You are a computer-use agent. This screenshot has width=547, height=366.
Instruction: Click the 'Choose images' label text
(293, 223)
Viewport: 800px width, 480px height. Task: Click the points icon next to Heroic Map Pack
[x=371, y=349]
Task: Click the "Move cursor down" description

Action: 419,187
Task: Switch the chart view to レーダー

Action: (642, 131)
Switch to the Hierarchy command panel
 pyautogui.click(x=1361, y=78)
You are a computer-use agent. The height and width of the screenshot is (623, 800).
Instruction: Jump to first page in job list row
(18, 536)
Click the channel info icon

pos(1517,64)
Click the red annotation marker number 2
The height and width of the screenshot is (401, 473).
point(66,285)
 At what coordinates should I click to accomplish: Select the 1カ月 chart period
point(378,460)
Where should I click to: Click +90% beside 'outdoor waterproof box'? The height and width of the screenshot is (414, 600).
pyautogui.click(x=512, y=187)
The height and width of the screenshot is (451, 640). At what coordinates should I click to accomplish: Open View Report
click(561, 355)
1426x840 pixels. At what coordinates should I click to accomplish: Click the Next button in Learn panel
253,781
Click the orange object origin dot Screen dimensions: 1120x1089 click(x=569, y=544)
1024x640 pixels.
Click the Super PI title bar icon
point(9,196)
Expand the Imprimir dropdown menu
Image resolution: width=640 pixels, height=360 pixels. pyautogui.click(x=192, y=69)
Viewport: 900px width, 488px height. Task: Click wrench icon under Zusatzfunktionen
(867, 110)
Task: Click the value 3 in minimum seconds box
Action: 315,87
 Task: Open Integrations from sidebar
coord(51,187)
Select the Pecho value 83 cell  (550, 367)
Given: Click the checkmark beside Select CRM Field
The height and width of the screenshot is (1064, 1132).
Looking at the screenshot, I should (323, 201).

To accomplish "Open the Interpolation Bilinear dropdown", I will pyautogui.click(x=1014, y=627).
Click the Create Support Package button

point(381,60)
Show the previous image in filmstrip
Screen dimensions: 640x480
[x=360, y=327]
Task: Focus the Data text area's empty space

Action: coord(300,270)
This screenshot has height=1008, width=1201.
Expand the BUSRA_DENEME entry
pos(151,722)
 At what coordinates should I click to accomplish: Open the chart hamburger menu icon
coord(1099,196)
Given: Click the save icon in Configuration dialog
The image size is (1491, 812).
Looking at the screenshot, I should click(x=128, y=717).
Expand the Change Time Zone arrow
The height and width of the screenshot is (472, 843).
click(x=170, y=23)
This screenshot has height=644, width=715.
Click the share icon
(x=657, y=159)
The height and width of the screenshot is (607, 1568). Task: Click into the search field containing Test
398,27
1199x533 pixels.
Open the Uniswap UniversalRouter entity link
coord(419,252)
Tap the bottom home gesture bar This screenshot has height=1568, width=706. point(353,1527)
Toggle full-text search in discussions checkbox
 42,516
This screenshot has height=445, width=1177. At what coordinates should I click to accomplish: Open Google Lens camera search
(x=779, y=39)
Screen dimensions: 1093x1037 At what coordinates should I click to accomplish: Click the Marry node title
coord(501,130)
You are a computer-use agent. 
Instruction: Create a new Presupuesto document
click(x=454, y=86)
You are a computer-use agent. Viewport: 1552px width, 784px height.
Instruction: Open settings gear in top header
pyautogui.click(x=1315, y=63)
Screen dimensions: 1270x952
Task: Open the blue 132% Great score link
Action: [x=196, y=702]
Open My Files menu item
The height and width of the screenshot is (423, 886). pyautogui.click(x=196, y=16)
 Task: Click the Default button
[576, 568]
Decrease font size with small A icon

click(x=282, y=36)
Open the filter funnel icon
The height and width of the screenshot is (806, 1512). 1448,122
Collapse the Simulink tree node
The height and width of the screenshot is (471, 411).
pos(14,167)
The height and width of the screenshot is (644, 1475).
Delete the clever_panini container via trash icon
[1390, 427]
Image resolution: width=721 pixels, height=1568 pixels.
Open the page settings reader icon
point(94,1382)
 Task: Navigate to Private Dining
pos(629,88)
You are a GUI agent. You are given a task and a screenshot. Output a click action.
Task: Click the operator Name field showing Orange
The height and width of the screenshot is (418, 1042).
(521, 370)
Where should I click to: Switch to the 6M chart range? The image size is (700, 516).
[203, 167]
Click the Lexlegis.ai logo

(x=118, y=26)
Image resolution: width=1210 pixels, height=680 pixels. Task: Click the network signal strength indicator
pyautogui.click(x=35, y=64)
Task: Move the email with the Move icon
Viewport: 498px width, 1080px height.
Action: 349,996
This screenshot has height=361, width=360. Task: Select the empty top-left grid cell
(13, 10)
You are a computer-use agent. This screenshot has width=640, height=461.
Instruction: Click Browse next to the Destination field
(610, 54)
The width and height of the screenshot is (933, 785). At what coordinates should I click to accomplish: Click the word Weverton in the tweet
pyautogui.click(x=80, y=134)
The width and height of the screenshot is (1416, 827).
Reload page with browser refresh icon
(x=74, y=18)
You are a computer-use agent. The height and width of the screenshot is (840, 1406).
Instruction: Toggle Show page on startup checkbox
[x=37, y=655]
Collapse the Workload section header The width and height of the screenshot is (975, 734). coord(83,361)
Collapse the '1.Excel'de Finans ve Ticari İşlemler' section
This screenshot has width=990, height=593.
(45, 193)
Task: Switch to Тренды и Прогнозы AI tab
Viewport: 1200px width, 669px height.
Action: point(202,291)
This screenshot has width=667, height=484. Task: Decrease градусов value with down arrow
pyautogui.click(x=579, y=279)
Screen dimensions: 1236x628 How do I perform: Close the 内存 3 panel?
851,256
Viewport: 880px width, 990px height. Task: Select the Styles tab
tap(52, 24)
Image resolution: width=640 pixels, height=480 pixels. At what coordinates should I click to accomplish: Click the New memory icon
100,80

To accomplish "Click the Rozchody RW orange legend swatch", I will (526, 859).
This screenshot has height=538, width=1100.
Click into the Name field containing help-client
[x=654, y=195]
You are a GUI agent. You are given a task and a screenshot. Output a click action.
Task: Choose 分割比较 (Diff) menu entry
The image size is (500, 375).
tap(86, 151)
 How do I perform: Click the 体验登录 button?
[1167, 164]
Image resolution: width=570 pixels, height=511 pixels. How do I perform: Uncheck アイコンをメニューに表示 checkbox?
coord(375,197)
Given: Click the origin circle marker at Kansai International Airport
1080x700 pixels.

[Activity] The entries above are to be transcribed in full and without error.

[Answer space]
You are a computer-use agent. This screenshot has width=547, height=366.
Instruction: Click the 'Choose images' label text
(293, 223)
Viewport: 800px width, 480px height. Task: Click the points icon next to Heroic Map Pack
[x=371, y=349]
Task: Click the "Move cursor down" description

Action: 419,187
Task: Switch the chart view to レーダー

Action: (642, 131)
Switch to the Hierarchy command panel
 pyautogui.click(x=1361, y=78)
You are a computer-use agent. The height and width of the screenshot is (623, 800).
Instruction: Jump to first page in job list row
(18, 536)
Click the channel info icon

pos(1517,64)
Click the red annotation marker number 2
The height and width of the screenshot is (401, 473).
point(66,285)
 At what coordinates should I click to accomplish: Select the 1カ月 chart period
point(378,460)
Where should I click to: Click +90% beside 'outdoor waterproof box'? The height and width of the screenshot is (414, 600).
pyautogui.click(x=512, y=187)
The height and width of the screenshot is (451, 640). At what coordinates should I click to accomplish: Open View Report
click(561, 355)
1426x840 pixels. At what coordinates should I click to accomplish: Click the Next button in Learn panel
253,781
Click the orange object origin dot Screen dimensions: 1120x1089 click(x=569, y=544)
1024x640 pixels.
Click the Super PI title bar icon
point(9,196)
Expand the Imprimir dropdown menu
Image resolution: width=640 pixels, height=360 pixels. pyautogui.click(x=192, y=69)
Viewport: 900px width, 488px height. Task: Click wrench icon under Zusatzfunktionen
(867, 110)
Task: Click the value 3 in minimum seconds box
Action: 315,87
 Task: Open Integrations from sidebar
coord(51,187)
Select the Pecho value 83 cell  (550, 367)
Given: Click the checkmark beside Select CRM Field
The height and width of the screenshot is (1064, 1132).
Looking at the screenshot, I should (323, 201).

To accomplish "Open the Interpolation Bilinear dropdown", I will pyautogui.click(x=1014, y=627).
Click the Create Support Package button

point(381,60)
Show the previous image in filmstrip
Screen dimensions: 640x480
[x=360, y=327]
Task: Focus the Data text area's empty space

Action: coord(300,270)
This screenshot has height=1008, width=1201.
Expand the BUSRA_DENEME entry
pos(151,722)
 At what coordinates should I click to accomplish: Open the chart hamburger menu icon
coord(1099,196)
Given: Click the save icon in Configuration dialog
The image size is (1491, 812).
Looking at the screenshot, I should click(x=128, y=717).
Expand the Change Time Zone arrow
The height and width of the screenshot is (472, 843).
click(x=170, y=23)
This screenshot has height=644, width=715.
Click the share icon
(x=657, y=159)
The height and width of the screenshot is (607, 1568). Task: Click into the search field containing Test
398,27
1199x533 pixels.
Open the Uniswap UniversalRouter entity link
coord(419,252)
Tap the bottom home gesture bar This screenshot has height=1568, width=706. point(353,1527)
Toggle full-text search in discussions checkbox
 42,516
This screenshot has height=445, width=1177. At what coordinates should I click to accomplish: Open Google Lens camera search
(x=779, y=39)
Screen dimensions: 1093x1037 At what coordinates should I click to accomplish: Click the Marry node title
coord(501,130)
You are a computer-use agent. 
Instruction: Create a new Presupuesto document
click(x=454, y=86)
You are a computer-use agent. Viewport: 1552px width, 784px height.
Instruction: Open settings gear in top header
pyautogui.click(x=1315, y=63)
Screen dimensions: 1270x952
Task: Open the blue 132% Great score link
Action: [x=196, y=702]
Open My Files menu item
The height and width of the screenshot is (423, 886). pyautogui.click(x=196, y=16)
 Task: Click the Default button
[576, 568]
Decrease font size with small A icon

click(x=282, y=36)
Open the filter funnel icon
The height and width of the screenshot is (806, 1512). 1448,122
Collapse the Simulink tree node
The height and width of the screenshot is (471, 411).
pos(14,167)
The height and width of the screenshot is (644, 1475).
Delete the clever_panini container via trash icon
[1390, 427]
Image resolution: width=721 pixels, height=1568 pixels.
Open the page settings reader icon
point(94,1382)
 Task: Navigate to Private Dining
pos(629,88)
You are a GUI agent. You are given a task and a screenshot. Output a click action.
Task: Click the operator Name field showing Orange
The height and width of the screenshot is (418, 1042).
(521, 370)
Where should I click to: Switch to the 6M chart range? The image size is (700, 516).
[203, 167]
Click the Lexlegis.ai logo

(x=118, y=26)
Image resolution: width=1210 pixels, height=680 pixels. Task: Click the network signal strength indicator
pyautogui.click(x=35, y=64)
Task: Move the email with the Move icon
Viewport: 498px width, 1080px height.
Action: 349,996
This screenshot has height=361, width=360. Task: Select the empty top-left grid cell
(13, 10)
You are a computer-use agent. This screenshot has width=640, height=461.
Instruction: Click Browse next to the Destination field
(610, 54)
The width and height of the screenshot is (933, 785). At what coordinates should I click to accomplish: Click the word Weverton in the tweet
pyautogui.click(x=80, y=134)
The width and height of the screenshot is (1416, 827).
Reload page with browser refresh icon
(x=74, y=18)
You are a computer-use agent. The height and width of the screenshot is (840, 1406).
Instruction: Toggle Show page on startup checkbox
[x=37, y=655]
Collapse the Workload section header The width and height of the screenshot is (975, 734). coord(83,361)
Collapse the '1.Excel'de Finans ve Ticari İşlemler' section
This screenshot has width=990, height=593.
(45, 193)
Task: Switch to Тренды и Прогнозы AI tab
Viewport: 1200px width, 669px height.
Action: point(202,291)
This screenshot has width=667, height=484. Task: Decrease градусов value with down arrow
pyautogui.click(x=579, y=279)
Screen dimensions: 1236x628 How do I perform: Close the 内存 3 panel?
851,256
Viewport: 880px width, 990px height. Task: Select the Styles tab
tap(52, 24)
Image resolution: width=640 pixels, height=480 pixels. At what coordinates should I click to accomplish: Click the New memory icon
100,80

To accomplish "Click the Rozchody RW orange legend swatch", I will (526, 859).
This screenshot has height=538, width=1100.
Click into the Name field containing help-client
[x=654, y=195]
You are a GUI agent. You are given a task and a screenshot. Output a click action.
Task: Choose 分割比较 (Diff) menu entry
The image size is (500, 375).
tap(86, 151)
 How do I perform: Click the 体验登录 button?
[1167, 164]
Image resolution: width=570 pixels, height=511 pixels. How do I perform: Uncheck アイコンをメニューに表示 checkbox?
coord(375,197)
Given: Click the origin circle marker at Kansai International Airport
1080x700 pixels.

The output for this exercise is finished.